Florida’s Attorney General, Ashley Moody, said the move was a “publicity stunt” and asked Sharpe Byrd to reject the request. Byrd ultimately agreed but said CVS and Walgreens might be able to “add doctors’ names after the state discloses prescriptions it maintains should not have been filled.”
Marcos Hasbun, who works for Tampa area’s Zuckerman Spaeder law firm representing CVS and Walgreens, said, “When the state decides to finally get around to doing that, CVS and Walgreens will amend the third-party complaint to name all, or perhaps just some, of the doctors who wrote the prescriptions the state claims CVS and Walgreens should not have filled. This case is not just about what the state wants to prove. It’s what the CVS and Walgreens defendants also want to prove in their defense and also shift any liability that might be imposed upon them.”
The AG’s office filed Florida’s lawsuit in 2018 to collect on fees associated with the widespread epidemic. The suit named manufacturers, distributors, and sellers of opioids and claimed these parties misrepresented the risks of opioid use and filled suspicious orders. The state later added CVS and Walgreens to the list of defendants.
In November 2019, Moody issued a public statement on Pasco County Judge Kimberly Sharpe Byrd’s ruling in favor of the AG’s motion to access Florida’s Prescription Drug Monitoring Program Database in the state’s ongoing efforts to hold the nation’s opioid distributors, manufacturers and pharmaceutical companies accountable for the opioid crisis, calling the ruling “another step forward in our fight to hold accountable those who are responsible for the opioid crisis ravaging our state.”

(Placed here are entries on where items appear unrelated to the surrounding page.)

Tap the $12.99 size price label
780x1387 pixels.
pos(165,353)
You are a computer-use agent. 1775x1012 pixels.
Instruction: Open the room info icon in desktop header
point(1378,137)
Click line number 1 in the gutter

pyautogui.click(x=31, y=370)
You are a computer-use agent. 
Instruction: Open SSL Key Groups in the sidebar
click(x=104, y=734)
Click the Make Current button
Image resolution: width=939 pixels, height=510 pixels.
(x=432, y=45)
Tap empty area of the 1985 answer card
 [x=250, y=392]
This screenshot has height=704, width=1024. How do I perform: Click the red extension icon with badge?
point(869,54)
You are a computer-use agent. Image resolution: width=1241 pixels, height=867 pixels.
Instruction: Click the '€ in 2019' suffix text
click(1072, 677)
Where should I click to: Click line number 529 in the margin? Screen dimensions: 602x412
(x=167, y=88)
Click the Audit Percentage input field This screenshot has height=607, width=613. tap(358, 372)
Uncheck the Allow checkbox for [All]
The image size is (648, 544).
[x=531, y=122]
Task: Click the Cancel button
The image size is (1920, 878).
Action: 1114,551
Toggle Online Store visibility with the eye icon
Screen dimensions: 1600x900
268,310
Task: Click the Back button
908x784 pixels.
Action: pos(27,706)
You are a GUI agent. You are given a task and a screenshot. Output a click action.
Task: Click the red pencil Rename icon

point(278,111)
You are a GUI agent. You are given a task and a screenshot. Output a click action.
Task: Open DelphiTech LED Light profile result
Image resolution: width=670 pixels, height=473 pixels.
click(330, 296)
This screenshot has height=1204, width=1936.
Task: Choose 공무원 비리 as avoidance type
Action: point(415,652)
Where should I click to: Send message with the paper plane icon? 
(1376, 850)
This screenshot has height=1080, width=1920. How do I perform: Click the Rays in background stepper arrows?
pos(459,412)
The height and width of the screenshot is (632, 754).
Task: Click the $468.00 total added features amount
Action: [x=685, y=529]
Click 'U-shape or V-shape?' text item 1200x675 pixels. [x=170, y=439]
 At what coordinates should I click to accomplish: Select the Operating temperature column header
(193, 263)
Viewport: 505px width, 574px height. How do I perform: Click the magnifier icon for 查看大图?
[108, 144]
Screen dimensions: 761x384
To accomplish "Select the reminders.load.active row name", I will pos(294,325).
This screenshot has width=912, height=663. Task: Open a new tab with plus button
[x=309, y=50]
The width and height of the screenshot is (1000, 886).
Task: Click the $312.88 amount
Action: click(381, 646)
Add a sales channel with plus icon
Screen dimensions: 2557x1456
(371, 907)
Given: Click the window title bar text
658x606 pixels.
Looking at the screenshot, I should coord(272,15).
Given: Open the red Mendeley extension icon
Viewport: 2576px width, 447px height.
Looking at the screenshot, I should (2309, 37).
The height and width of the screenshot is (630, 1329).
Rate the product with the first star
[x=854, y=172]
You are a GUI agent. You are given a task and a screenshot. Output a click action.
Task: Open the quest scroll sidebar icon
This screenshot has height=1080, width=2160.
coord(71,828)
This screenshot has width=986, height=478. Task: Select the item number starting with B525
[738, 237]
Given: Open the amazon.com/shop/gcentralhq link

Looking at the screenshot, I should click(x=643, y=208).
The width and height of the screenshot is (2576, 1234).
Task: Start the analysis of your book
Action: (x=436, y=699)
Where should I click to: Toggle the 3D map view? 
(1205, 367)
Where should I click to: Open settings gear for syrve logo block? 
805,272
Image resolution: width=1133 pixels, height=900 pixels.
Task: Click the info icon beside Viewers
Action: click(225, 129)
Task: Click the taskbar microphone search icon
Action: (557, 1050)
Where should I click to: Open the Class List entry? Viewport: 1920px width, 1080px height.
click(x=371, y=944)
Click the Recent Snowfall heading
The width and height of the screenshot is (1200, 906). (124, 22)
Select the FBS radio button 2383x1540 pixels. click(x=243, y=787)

“The state’s position is that there is no role for the doctors in this case,” Ariela Migdal, an attorney with Kellogg Hansen Todd Figel & Frederick said.
But the drugstore attorneys maintain they were “forced to file the complaint against unnamed prescribers because the state has yet to disclose a single flawed prescription more than 18 months after the lawsuit was filed.”
“If they should not have been filled, then it logically means that a doctor should not have written them,” said Hasbun. “The state cannot seriously argue that it can sue the pharmacies but not prescribers over faulty prescriptions. Without the doctor writing the prescription, there is no prescription for pharmacists to fill.”
Migdal contended, “The focus of the state’s action is on whether the pharmacies violated their own duties of care and not on whether doctors were wrong to order the drugs.” She continued, “Even if a prescriber writes a prescription that is faulty in some way, a pharmacist still has an independent duty under Florida law to do their due diligence and investigate the red flag and if necessary decline to fill that prescription…Adding hundreds of unidentified doctors to the case introduces new elements that are not already part of the lawsuit. Litigating these new issues and causes of action would take time and really would divert resources from the state’s case against the pharmacies.”